A sizeable percentage of committed Catholics have given up
on the arts: literature, poetry, visual art, music, and film, at least art that
is produced in the public arena. Other Catholics have built a wall between
their beliefs and the entertainment they seek from fiction, films, and music,
dividing their faith and their recreational reading, viewing, and listening.
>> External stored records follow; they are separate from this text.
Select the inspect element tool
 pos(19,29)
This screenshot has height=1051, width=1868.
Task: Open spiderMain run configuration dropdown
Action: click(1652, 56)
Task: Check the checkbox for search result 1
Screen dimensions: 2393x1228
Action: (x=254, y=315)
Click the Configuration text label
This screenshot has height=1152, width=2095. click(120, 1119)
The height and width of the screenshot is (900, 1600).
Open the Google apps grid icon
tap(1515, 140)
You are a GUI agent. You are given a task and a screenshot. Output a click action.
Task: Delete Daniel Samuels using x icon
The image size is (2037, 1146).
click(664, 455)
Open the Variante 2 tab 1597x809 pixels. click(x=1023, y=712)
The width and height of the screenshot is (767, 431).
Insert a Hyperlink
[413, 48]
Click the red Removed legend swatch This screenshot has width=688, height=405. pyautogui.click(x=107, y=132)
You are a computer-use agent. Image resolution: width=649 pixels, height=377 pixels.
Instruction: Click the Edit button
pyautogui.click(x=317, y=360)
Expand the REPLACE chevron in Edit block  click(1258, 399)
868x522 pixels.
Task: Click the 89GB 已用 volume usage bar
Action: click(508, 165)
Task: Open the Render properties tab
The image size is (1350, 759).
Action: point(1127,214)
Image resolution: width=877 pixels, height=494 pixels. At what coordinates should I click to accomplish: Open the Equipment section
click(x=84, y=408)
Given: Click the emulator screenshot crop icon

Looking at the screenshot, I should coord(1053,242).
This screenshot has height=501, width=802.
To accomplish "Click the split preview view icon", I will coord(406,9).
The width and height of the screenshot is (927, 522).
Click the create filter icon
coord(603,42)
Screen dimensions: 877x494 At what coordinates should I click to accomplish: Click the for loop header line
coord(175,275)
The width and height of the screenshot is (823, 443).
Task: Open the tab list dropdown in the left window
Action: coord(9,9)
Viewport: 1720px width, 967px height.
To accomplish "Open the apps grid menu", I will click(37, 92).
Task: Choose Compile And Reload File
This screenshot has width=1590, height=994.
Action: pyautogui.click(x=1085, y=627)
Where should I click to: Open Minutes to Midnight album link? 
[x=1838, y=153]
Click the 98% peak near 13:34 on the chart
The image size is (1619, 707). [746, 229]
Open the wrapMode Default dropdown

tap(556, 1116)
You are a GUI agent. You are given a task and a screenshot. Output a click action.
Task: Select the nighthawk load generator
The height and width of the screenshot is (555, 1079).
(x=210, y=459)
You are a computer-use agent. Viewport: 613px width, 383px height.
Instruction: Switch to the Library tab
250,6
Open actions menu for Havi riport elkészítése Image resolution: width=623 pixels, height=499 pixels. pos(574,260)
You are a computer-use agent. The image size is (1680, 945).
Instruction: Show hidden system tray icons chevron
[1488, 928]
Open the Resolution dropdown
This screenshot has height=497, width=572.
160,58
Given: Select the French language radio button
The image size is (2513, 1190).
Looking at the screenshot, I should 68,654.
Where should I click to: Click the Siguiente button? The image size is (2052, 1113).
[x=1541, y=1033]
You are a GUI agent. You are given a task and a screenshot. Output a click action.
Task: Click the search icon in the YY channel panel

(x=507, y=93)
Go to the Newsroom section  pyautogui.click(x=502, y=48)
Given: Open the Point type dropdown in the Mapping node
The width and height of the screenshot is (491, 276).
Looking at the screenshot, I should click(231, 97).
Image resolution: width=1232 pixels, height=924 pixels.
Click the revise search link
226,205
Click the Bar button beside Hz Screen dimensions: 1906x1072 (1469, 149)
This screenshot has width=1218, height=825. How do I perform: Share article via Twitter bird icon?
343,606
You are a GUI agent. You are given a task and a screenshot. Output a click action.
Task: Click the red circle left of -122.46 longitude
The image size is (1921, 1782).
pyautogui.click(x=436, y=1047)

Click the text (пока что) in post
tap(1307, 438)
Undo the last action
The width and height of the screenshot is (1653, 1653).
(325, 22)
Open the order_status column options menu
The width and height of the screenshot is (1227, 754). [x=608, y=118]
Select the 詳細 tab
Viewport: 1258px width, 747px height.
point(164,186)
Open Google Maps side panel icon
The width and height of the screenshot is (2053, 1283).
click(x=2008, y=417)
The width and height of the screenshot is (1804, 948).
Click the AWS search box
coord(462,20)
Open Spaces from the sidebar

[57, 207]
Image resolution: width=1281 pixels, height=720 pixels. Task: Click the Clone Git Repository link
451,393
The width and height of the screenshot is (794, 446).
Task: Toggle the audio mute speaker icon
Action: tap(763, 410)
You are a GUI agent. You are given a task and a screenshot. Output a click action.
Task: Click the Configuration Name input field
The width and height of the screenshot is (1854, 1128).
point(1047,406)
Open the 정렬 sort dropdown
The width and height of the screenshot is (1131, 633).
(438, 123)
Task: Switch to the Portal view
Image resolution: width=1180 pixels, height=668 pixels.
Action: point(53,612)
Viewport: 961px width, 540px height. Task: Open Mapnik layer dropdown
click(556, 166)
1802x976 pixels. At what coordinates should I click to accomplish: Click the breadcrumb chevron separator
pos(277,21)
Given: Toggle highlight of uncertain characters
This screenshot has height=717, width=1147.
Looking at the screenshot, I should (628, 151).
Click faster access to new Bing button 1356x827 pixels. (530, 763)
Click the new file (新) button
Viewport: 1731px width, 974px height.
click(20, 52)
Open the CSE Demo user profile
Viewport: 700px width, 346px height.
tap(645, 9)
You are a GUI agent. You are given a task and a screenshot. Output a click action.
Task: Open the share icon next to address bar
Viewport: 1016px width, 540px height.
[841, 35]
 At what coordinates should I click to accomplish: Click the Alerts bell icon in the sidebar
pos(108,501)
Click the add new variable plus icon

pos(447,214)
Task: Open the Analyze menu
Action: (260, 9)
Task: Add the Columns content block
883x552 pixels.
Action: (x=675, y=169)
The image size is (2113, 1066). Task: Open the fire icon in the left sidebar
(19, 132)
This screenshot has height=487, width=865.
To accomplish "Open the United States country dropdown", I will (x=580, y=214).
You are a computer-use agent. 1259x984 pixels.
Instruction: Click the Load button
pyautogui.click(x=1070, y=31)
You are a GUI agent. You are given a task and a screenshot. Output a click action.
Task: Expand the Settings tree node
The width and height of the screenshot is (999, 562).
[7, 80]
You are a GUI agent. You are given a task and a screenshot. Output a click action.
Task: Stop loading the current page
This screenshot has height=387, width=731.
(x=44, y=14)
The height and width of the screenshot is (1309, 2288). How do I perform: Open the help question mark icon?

The problem with these attitudes is that modern society, in
large part, is formed by the arts, and the steady stream of art that disparages
and ridicules Catholic beliefs, with few countervailing influences, is
producing a dogmatically nihilistic, self-indulgent society. For over a
century, art has been judged through the lens of a kind of aesthetic nihilism,
which asserts that there is nothing transcendent, nothing that is objectively
True, Beautiful, or Good; everything is ephemeral, subjective, and, ultimately,
annihilated by the forces of nature. Thus, art containing a transcendent
perspective, no matter how inspired or depicted, is un-serious by definition.
Sadly, this lens has coarsened culture rather than elevating it, just
subjective opinions to an art elite that prides itself on superior intellect
and discrimination. That isn’t to say that all public art is bereft of value,
but who can deny that the dark thread of nihilism and materialism has infected
much of it? Whose High Art today actually probes, inspires, stirs, and awakens?
Sacred art is essential, as it enhances our churches,
liturgies, prayer, and many other life experiences, but sacred art is not
enough. Catholic engagement with secular art is more essential than ever. But
how, in a society that is largely suspicious of traditional faith in general,
and Catholicism in particular, and jaded when it comes to values and morality?
Such a society can hardly be leavened by resorting to dogma or Biblical texts;
such a society requires a kind of proto-evangelization.
This culturally arid state of affairs means that it’s not a
matter of producing Catholic art, but of producing art from a Catholic
perspective. Joseph Pearce, in his book, Literary Giants, Literary Catholics,
identifies and describes many Catholic novelists, essayists, correspondents,
poets, and even visual artists who, despite their flaws and weaknesses, exerted
a profound effect on their societies through their art: J.R.R. Tolkien, G.K.
Chesterton, Evelyn Waugh, T.S. Eliot, and Salvador Dali among them. Americans
Flannery O’Connor and William F. Buckley could also be added to this list,
along with the jazz musician Dave Brubeck and the Anglo-American filmmaker
Alfred Hitchcock. None of these are predominantly known for producing Catholic
art, but much of their work was imbued with a Catholic perspective or a Catholic
sensibility. Certainly, there are Catholics today who are producing art in this
vein, but too few, and many are ignored by other Catholics and Christians
because their work is neither explicitly Catholic nor as titillating as that
found in the secular arena.
About Flannery O’Connor, who described what constituted a
“Catholic” novel, Pearce writes, “It is not necessarily about a Christianized
or Catholicized world, but is simply ‘one in which the truth as Christians know
it has been used as a light to see the world by’”. Another way to say it is art
from a Catholic perspective need not be suitable for children or even many
young adults; O’Connor’s Wise Blood and Waugh’s Brideshead Revisited certainly aren’t. Films like Shadow of a Doubt,
which Hitchcock directed, and The Third Man, with Graham Greene’s screenplay,
though depicting grave disorder, also display ‘truth as Christians know it…used
as a light to see the world by’. This perspective can also be applied to
poetry, visual art, and music.
One gets the sense that Waugh, O’Connor, Eliot, Tolkien
wrote the stories they wanted to tell, and that these stories exuded a Catholic
perspective because an affinity for Beauty, Truth, and the Good was buried,
like a sprouting seed, deep inside them; not because they made an explicit
decision to evangelize via their writing. Thus, readers retain the freedom to
apply the story to their own experiences and yearnings rather than being made
pawns of the author, as Tolkien describes the difference between application
and allegory.
If Catholics cede art in the public square to atheists and
nihilists, as we have been doing in recent decades, culture will continue to
erode. Some of the most avant-garde art today is profoundly dehumanizing, and
when the sense of human special-ness (sacred-ness to Christians) is lost, human
rights are bound to follow. A cold and clammy utilitarianism is filling the
void. We must march into this public square boldly and take our medicine when
it comes to criticism, both valid and ideologically-driven, but we also ought
to march in with creative energy, bringing our Catholic perspective and
sensibilities in a way that is accessible to people of goodwill and
discernment.
As to the arts, we need engagement, not estrangement.